[Saved data entries]
○ ○ ○ ○ ○

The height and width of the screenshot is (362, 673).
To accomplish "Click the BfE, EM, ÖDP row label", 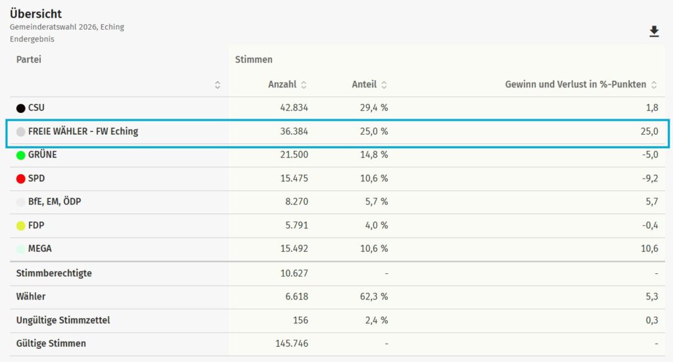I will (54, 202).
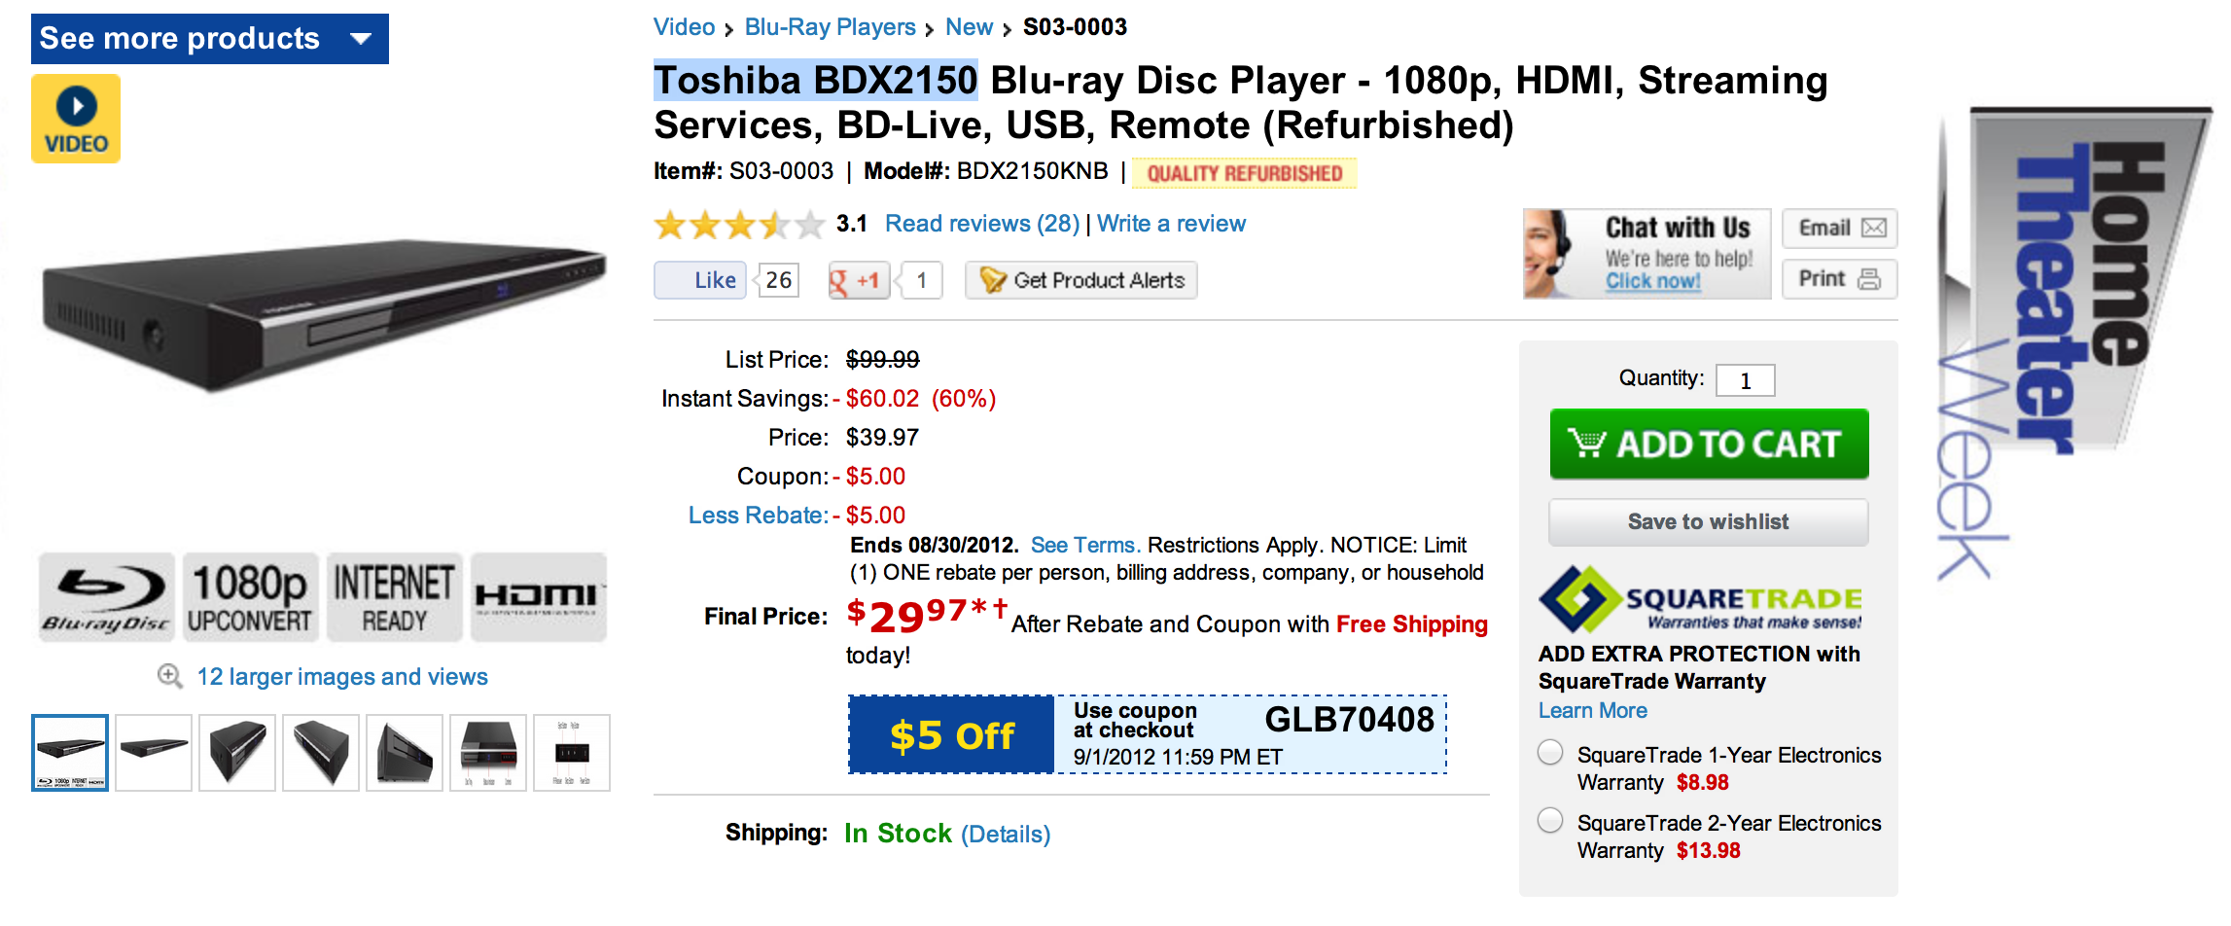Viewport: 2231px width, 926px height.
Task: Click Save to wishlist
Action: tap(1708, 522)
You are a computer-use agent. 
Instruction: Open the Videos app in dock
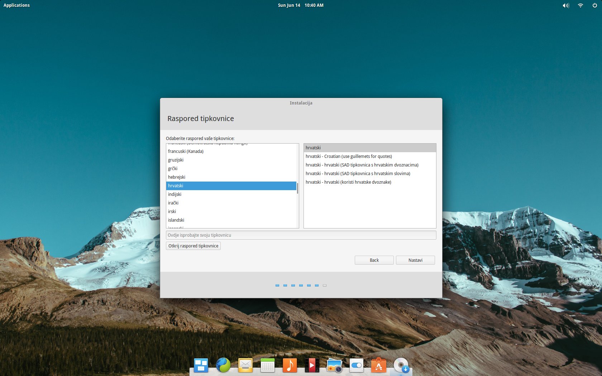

○ ○ ○ ○ ○

## TASK TO COMPLETE:
Lines starting at the one with "You are a computer-use agent." and ending at the last line of the entries above must be restated word for word, with pictures omitted.

## EXPECTED ANSWER:
You are a computer-use agent. 
Instruction: Open the Videos app in dock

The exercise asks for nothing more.